A young boy was riding his bike home through the alley behind his house, dogs barking and a clicking noise with each turn of the wheels after a long afternoon of adventure. The crew of boys were riding their bikes around the neighborhood after playing hide and seek and tag in the abandoned field. A house had once stood in that corner lot many years before any of the boys had arrived in the neighborhood. Now the field was a sacred battleground for imaginary war games for the children of the neighborhood. Now all that remained were the foundation and sidewalk leading from the street up to where the house used to rest.

Imagination and a desire for adventure were the greatest gifts the kids of the neighborhood had in those days. Clothes were from flee markets, neighborhood garage sales, or hand me downs from older siblings. Christmas and birthdays were the sacred times of receiving a new gift or a fresh pair of jeans that actually fit and did not already have faded areas around the knees. Summer evenings were filled with street soccer and kickball, and weekends were for adventures to the river to hunt for crawdads or fish from the bank for perch and an occasional catfish.

There seemed to be this knowledge that not everything was normal, TV shows and people at Church seemed to live a little different, but as a child there was too much innocence and desire for adventure to know what it was. As age began to overcome childhood innocence the reality finally struck. This whole time we were the poor kids, the ones that seemed to be unimportant to society, the ones that were destined to never amount to much. But we had survived into our teen years without even for a moment realizing it. Instead we had kept our adventure and excitement for the unknown.

This is my story and part of how I came to be the man I am today. I am Brian, the child of a family that grew up as close to poverty and lack as you can imagine. My upbringing was not easy, and has brought so much understanding and wisdom to my life, mostly out of survival and necessity. We grew up on food stamps for years just to have food on our plates. We worked on each car that we owned because there wasn’t extra money to bring it to a mechanic, and junk yards were our parts store because new parts were even too expensive to afford.

But through the lack of money we learned vital skills like helping mow the yard, work on cars, build computers, clean the house, do laundry, fix the washer and dryer when it broke, repair the roof when it leaked, collect eggs from chickens and milk goats for milk to eat cereal in the morning. We learned how to make a variety of meals with pasta and sauce and two pounds of hamburger meat or chicken to feed ten hungry siblings. Oh the lessons a child in poverty learns will never be appreciated or understood by those who grew up with wealth. And these differences in upbringing cause so much difference in the way people find value and importance in different things.

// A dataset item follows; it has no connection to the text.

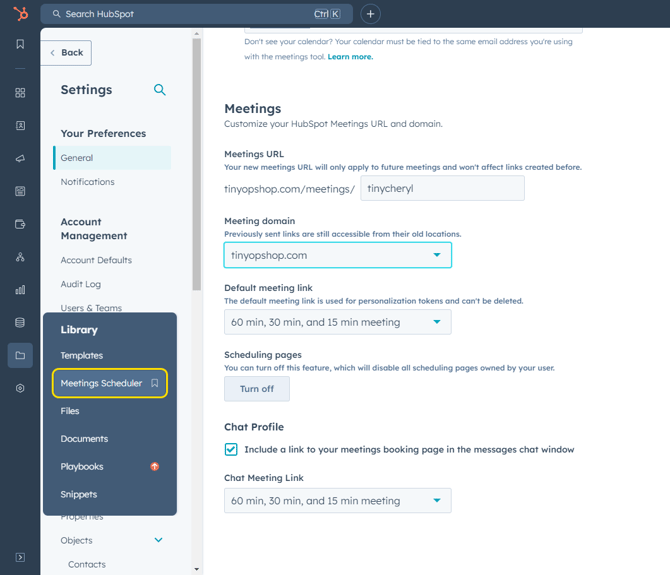Turn off scheduling pages button
The height and width of the screenshot is (575, 670).
tap(257, 389)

I sometimes wonder what life would have been like if I had grown up in a wealthy family with one or two siblings and parents with established careers. But then I remember all the lessons of life I learned because simply I had to in order to survive. Survival is sometimes the catalyst that is needed for the best growth to take place.

I’m grateful that my parents never gave up, they never threw in the towel, they never quit on giving their best efforts to do all they could to help us grow up loving each other and loving God. We didn’t grow up with the wealth of the world, but we grew up to know the wealth of God’s love and the character of never giving up. We grew up knowing how to find a solution and to embrace the adventure of the unknown that lay ahead for each new day.